▶ Aufgaben:
A) Wie alt ist Thomas Voeckler laut dem taz-Artikel über seine Tour-Siege?
B) Gib aus dem taz-Artikel über Voecklers Tour-Siege den Abschnitt von "# taz.de -- Voecklers" bis "Veteranen Thomas Voeckler." wortgetreu wieder.
C) Erkläre anhand des taz-Artikels über Voecklers Tour-Siege, wie sich Voeckler das gepunktete Trikot sicherte.

▶ Textabschnitt:
►

# taz.de -- Voecklers Siege bei der Tour de France: Der Bergkönig ist ein alter Mann
       
       > Thomas Voeckler gewinnt auch die zweite schwere Gebirgsetappe der Tour,
       > aber der 33-Jährige ist nicht unumstritten. Ein Experte sagt, der
       > Radsport sei „auch mit Doping einfach schön“.
       
 (IMG) Bild: Ein werbefreier Ausschnitt des Veteranen Thomas Voeckler.
       
       BAGNÈRES-DE-LUCHON taz | Der neue Bergkönig der Tour de France heißt Thomas
       Voeckler. Der französische Radprofi ließ am Mittwoch seinem Sieg auf der
       10. Etappe in den Alpen auch einen in den Pyrenäen folgen. Er triumphierte
       beim Ritt über die sogenannte „Runde des Todes“ nicht nur – er zermalmte
       förmlich seine Konkurrenz. Auf allen vier Gipfeln räumte er die Bergpunkte
       ab und sicherte sich so das gepunktete Trikot.

◄

▶ Gegebene Einträge:

►

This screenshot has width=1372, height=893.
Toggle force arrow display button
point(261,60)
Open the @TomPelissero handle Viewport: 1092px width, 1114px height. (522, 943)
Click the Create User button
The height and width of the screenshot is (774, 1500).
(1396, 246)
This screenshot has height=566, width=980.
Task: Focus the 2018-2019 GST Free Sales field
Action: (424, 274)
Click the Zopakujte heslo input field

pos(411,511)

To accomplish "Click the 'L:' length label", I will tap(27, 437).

◄

▶ Lösungen:
A) Er ist 33 Jahre alt.

B)
# taz.de -- Voecklers Siege bei der Tour de France: Der Bergkönig ist ein alter Mann
       
       > Thomas Voeckler gewinnt auch die zweite schwere Gebirgsetappe der Tour,
       > aber der 33-Jährige ist nicht unumstritten. Ein Experte sagt, der
       > Radsport sei „auch mit Doping einfach schön“.
       
 (IMG) Bild: Ein werbefreier Ausschnitt des Veteranen Thomas Voeckler.

C) Beim Ritt über die „Runde des Todes“ räumte er auf allen vier Gipfeln die Bergpunkte ab. Dadurch sicherte er sich das gepunktete Trikot.